Employ the open mapping theorem
But, I can't see any reason why $X \cap P^{-1}(Y)$ would be closed in $X$, nor why the image of the map above would be closed. If I assume that $X, Y$ are closed subspaces of $Z,V$ individually, then I can do it. But, I don't see any reason why they should be closed in general.
Please let me know if there is another stragegy or solution.
Let $G = \{(u, Pu) \in Z \oplus Y : u \in Z, Pu \in Y\}$. Verify that this is a closed subspace of $Z \oplus Y$, hence a Banach space in the norm $\|u\|_Z + \|Pu\|_Y$.

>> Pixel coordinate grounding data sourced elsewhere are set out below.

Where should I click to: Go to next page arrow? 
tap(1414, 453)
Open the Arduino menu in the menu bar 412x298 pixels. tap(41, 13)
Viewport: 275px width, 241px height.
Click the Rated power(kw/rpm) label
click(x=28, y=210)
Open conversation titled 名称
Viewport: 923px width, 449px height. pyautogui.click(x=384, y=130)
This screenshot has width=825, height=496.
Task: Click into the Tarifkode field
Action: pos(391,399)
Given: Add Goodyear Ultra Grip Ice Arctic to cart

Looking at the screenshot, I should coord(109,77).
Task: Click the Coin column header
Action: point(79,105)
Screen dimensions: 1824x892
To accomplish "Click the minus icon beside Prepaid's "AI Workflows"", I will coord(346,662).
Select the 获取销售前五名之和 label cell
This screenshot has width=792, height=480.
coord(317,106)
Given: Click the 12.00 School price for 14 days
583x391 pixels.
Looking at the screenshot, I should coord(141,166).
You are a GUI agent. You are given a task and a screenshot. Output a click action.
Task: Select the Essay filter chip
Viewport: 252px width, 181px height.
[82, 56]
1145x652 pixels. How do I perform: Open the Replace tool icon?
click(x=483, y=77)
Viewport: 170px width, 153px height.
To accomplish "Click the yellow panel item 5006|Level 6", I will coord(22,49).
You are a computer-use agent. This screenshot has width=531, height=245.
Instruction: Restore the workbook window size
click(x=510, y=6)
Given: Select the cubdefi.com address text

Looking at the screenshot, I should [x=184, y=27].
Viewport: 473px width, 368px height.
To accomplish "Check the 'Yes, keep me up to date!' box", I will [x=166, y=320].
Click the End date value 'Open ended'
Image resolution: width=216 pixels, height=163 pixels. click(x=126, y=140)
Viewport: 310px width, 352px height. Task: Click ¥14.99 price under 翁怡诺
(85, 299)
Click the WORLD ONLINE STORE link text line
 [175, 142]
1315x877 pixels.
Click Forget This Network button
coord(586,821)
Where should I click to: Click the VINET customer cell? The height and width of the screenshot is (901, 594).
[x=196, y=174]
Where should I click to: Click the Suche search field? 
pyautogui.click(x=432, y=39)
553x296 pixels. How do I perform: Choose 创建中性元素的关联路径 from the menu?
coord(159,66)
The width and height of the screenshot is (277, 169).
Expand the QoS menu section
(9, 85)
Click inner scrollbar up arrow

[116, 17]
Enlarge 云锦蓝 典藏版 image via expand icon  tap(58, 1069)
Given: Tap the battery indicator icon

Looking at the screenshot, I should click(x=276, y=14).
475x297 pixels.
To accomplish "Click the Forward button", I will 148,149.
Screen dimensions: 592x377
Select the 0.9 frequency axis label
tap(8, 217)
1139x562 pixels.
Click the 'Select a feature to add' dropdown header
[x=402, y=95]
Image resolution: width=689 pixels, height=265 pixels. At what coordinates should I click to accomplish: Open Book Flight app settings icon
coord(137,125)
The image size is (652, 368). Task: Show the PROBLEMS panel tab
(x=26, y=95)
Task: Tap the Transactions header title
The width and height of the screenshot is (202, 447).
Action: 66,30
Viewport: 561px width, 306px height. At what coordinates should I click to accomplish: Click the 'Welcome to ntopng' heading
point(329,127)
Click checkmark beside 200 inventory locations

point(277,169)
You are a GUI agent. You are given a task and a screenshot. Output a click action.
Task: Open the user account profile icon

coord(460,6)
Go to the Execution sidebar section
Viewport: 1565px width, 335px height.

To see this, suppose $(u_n, P u_n) \in G$ converges in $Z \oplus Y$ to some $(u, v)$; this means $u_n \to u$ in $Z$ and $P u_n \to v$ in $Y$. A fortiori, we also have $P u_n \to v$ in $V$. Now we have to show that $(u,v) \in G$ which is to say that $v = Pu$. But the continuity of $P$ implies that $P u_n \to Pu$ in $V$, so by uniqueness of limits in $V$, we have $v = Pu$.
Now consider the linear operator $T : G \to X$ defined by $T((u,Pu)) = u$. Use the closed graph theorem to show that $T$ is continuous, and then you are done.